## Extracted data
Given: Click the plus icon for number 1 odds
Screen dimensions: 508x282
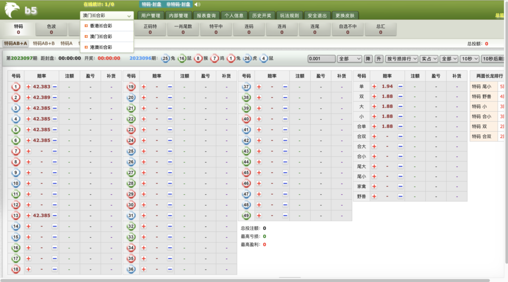Looking at the screenshot, I should click(x=28, y=86).
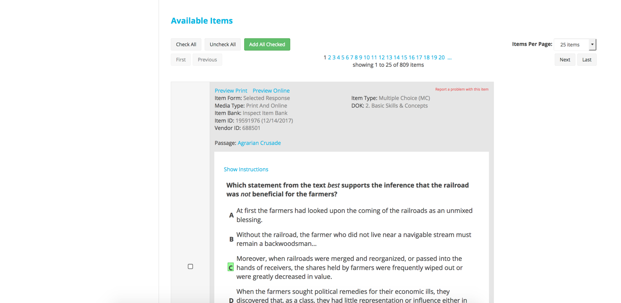Report a problem with this item
Viewport: 621px width, 303px height.
coord(462,89)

## Work required
Without including any picture, print all of the entries above exactly.

## Answer to this problem
Given: Click the plus icon for number 1 odds
Screen dimensions: 508x282
Looking at the screenshot, I should click(x=28, y=86).
Report a problem with this item
Viewport: 621px width, 303px height.
coord(462,89)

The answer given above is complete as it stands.